Extracted text ->
________

My aunt sent me an email once, and at the bottom of it, she had this quote: "People may not remember exactly what you did or what you said, but they will always remember how you made them feel." This pretty much sums up if not the noblest thing I could ever do with my life, at least the most worthwhile (for me, at least. Not saying it's the most worthwhile for everyone.) Even if the people who knew me, interacted with me, or maybe just passed me on the street can't remember the things I did for them, I hope they at least look back and remember that I made them happy. Apologies for not giving the source of the quote, by the way. Maybe I'm just a terrible googler, but I couldn't find anywhere that included a name with the quote.
Noble. A word, for me, fraught with indecision and difficulty. We've created entire tomes of instruction from one corner of the world to the other concerning the noble course that a person should take and in the end these tomes get held high as banners of war more often than not. It's strange that you use the term homo sapiens as your descriptor. Is there a difference in the answer if we are speaking about just one individual person or if we speak about the race as a whole? Should there be?
I guess I would say the noblest thing you can do in life is not make the world a worse a place than what it was like when you found it.
to be 'useful'... in a good way, naturally... it's what i set out to be for the rest of my life, when i turned my back on the material world, gave away all i owned and went wherever i seemed to be needed... and these past 15+ years have been by far, the most fulfilling of all... and i intend to go on merely being 'useful' till i'm finally allowed to leave this benighted, violence-blighted world humans have made for themselves...
To have created Twinkies. Jimmy Dewar, I salute you. On a serious note, to further mankind's knowledge of the world and to use that knowledge wisely.
I dunno, I tried to leave it as vague as possible so people could interpret it in whatever way they've come to understand it.
My bad. The questions were rhetorical. I have some strange ideas concerning morality that don't always come off as acceptable. I guess I was just trying to expand the question.

________

Supplied data ->
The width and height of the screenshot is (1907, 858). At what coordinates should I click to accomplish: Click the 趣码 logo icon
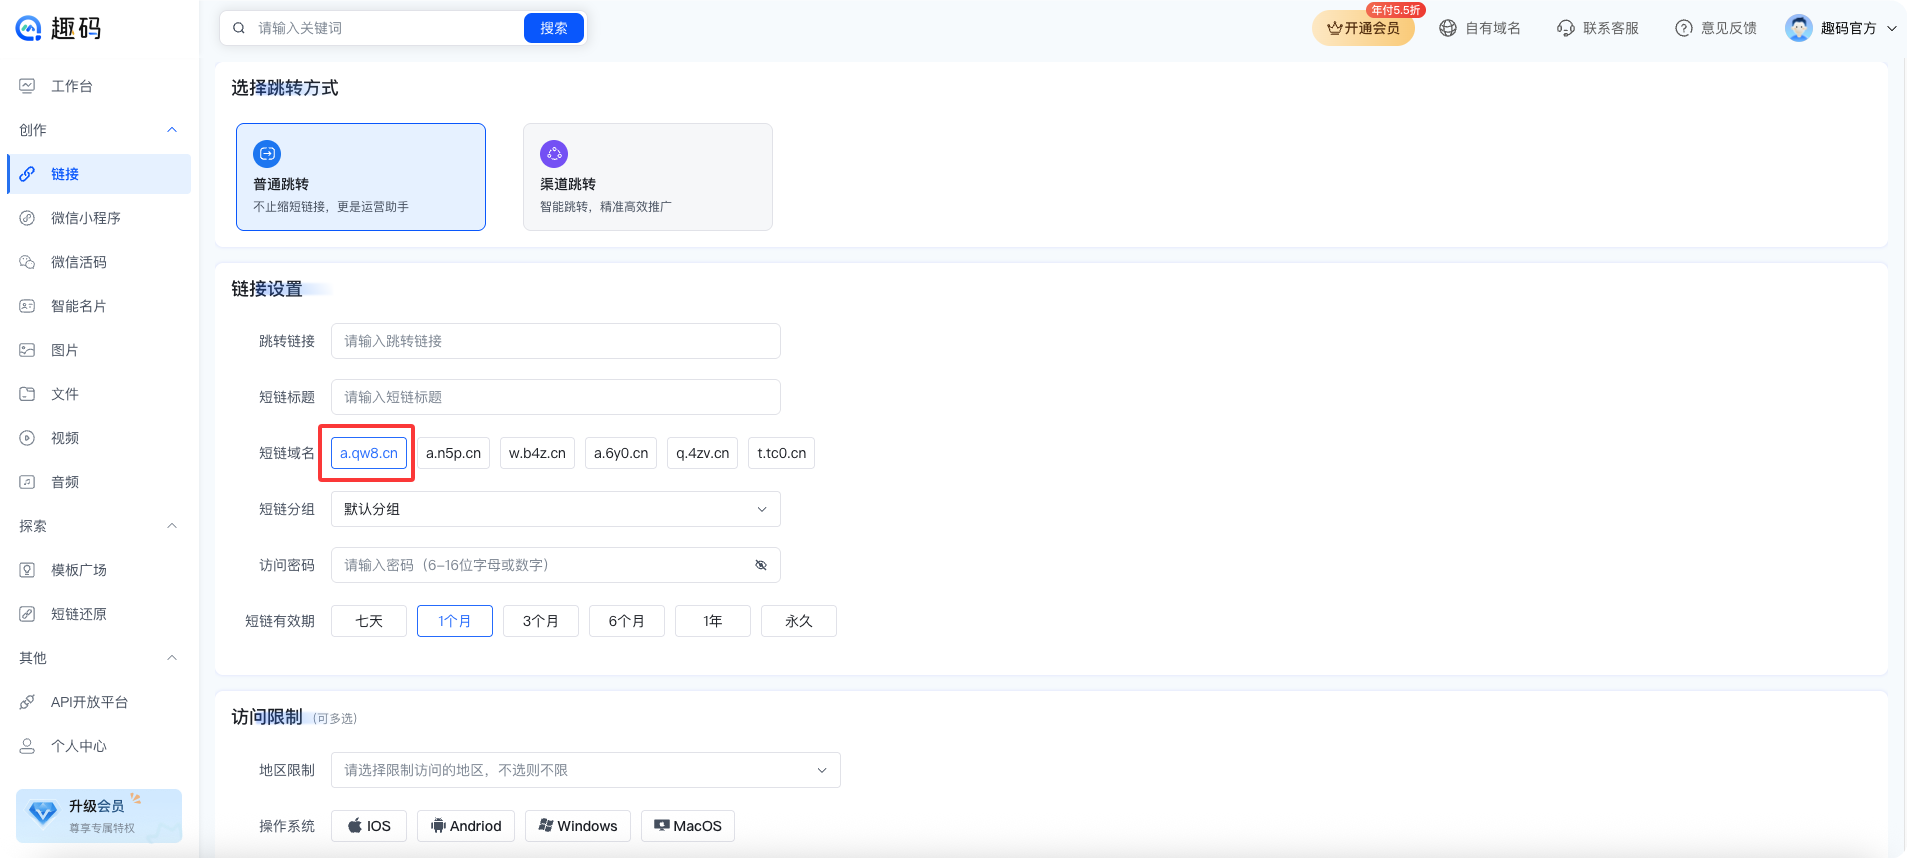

________

Objectives ->
1/ In the discussion about the noblest thing a person can do, who is saluted for creating Twinkies?
2/ From the discussion about the noblest thing a person can do, write out the stretch from "I guess I would" through "that knowledge wisely.".

Responses in order ->
1/ Jimmy Dewar

2/
I guess I would say the noblest thing you can do in life is not make the world a worse a place than what it was like when you found it.
to be 'useful'... in a good way, naturally... it's what i set out to be for the rest of my life, when i turned my back on the material world, gave away all i owned and went wherever i seemed to be needed... and these past 15+ years have been by far, the most fulfilling of all... and i intend to go on merely being 'useful' till i'm finally allowed to leave this benighted, violence-blighted world humans have made for themselves...
To have created Twinkies. Jimmy Dewar, I salute you. On a serious note, to further mankind's knowledge of the world and to use that knowledge wisely.